'''

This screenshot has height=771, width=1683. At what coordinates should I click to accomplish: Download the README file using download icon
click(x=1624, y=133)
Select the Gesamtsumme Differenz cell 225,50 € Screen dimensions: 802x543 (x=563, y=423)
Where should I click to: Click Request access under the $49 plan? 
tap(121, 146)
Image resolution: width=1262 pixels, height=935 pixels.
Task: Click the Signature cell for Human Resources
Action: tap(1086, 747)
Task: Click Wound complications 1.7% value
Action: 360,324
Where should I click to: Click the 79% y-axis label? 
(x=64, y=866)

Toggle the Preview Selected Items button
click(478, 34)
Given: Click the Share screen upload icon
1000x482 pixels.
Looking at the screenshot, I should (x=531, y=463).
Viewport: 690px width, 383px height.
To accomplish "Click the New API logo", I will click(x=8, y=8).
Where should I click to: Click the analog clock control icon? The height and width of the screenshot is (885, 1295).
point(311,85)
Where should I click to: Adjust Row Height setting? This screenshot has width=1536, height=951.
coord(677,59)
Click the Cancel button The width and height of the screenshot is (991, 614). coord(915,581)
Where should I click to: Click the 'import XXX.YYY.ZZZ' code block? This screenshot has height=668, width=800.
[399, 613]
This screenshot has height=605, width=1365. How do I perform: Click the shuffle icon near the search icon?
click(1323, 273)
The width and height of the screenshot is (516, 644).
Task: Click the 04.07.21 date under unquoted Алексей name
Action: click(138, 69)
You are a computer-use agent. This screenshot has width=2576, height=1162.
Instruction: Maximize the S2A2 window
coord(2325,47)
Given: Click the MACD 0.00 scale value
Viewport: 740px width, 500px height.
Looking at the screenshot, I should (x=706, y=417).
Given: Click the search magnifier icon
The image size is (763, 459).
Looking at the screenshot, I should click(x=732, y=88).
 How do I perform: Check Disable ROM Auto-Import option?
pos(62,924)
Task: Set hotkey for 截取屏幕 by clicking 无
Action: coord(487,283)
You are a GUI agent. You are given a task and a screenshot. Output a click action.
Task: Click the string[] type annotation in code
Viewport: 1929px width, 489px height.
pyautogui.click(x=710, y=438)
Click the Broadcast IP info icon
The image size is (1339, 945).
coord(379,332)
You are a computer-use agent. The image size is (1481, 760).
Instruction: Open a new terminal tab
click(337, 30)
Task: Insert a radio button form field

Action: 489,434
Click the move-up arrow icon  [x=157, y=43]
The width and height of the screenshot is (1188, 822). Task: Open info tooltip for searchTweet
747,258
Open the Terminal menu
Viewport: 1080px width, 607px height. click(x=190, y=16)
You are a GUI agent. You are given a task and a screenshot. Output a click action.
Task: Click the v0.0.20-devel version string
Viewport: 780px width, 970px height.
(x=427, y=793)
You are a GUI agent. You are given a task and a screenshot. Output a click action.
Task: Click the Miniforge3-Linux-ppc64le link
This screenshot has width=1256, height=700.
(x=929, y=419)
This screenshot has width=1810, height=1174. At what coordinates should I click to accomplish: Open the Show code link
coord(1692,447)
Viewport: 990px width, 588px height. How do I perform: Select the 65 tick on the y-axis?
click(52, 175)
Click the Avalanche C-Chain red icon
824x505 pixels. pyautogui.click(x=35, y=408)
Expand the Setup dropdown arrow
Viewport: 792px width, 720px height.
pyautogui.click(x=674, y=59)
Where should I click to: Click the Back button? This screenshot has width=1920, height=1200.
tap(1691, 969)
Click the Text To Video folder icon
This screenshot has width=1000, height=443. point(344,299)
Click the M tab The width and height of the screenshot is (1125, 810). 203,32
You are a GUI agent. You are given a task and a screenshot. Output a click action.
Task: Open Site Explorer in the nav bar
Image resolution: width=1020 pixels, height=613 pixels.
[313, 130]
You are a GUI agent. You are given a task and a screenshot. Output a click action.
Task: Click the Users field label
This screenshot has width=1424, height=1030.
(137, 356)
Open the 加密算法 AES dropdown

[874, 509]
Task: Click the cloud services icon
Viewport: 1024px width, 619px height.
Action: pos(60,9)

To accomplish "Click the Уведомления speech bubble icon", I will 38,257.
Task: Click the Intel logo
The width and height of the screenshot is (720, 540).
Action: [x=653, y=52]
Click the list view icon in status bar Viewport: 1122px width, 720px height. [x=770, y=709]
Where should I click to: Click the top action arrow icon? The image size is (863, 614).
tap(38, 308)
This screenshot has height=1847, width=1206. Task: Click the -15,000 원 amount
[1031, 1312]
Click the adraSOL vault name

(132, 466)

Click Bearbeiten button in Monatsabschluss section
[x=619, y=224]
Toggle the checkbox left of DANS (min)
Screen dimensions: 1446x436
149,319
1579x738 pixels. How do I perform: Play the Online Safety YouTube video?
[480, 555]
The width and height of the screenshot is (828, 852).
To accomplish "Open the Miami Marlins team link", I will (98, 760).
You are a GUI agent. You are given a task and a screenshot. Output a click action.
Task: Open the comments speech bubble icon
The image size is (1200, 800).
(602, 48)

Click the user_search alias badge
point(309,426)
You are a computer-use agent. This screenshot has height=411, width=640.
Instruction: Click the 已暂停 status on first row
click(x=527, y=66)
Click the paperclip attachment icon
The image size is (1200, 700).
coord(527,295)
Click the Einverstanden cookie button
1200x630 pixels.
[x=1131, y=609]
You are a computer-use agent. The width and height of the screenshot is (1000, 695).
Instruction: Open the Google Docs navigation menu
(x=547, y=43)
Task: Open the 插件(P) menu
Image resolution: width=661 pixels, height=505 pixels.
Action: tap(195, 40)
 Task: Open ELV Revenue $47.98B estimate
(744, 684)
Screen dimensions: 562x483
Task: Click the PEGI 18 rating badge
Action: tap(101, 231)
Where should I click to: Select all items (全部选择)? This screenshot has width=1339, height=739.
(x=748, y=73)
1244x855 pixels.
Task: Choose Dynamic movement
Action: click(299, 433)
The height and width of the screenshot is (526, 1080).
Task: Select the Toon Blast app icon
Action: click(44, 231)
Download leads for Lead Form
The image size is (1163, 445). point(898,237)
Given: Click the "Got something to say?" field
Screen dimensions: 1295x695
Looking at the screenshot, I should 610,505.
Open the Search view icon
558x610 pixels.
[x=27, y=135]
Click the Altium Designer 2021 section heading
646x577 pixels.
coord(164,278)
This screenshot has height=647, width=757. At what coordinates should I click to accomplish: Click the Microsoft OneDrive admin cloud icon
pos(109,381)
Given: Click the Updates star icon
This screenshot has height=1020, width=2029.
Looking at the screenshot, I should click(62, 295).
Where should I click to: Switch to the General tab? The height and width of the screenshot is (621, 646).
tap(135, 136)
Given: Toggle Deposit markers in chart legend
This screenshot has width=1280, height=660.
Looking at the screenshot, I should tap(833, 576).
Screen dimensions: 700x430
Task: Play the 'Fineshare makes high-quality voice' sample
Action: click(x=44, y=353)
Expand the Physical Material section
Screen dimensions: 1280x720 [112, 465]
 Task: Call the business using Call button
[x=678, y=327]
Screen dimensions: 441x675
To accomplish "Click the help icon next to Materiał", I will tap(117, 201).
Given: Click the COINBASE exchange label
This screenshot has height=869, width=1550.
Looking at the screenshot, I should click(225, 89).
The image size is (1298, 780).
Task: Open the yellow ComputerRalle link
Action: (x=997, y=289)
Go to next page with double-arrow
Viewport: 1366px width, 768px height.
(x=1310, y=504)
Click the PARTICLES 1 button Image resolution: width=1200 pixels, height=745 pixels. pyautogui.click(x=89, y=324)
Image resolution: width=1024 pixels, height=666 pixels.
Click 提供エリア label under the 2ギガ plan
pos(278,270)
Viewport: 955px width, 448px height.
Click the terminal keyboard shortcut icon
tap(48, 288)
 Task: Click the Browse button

'''

_ABOUT THIS EXERCISE_. Reply with the lines from the first line of the entries through the line that contains "Select the Gesamtsumme", repeated exactly with both ends kept, and with nothing else.

_YOUR SOLUTION_.
This screenshot has height=771, width=1683. At what coordinates should I click to accomplish: Download the README file using download icon
click(x=1624, y=133)
Select the Gesamtsumme Differenz cell 225,50 € Screen dimensions: 802x543 (x=563, y=423)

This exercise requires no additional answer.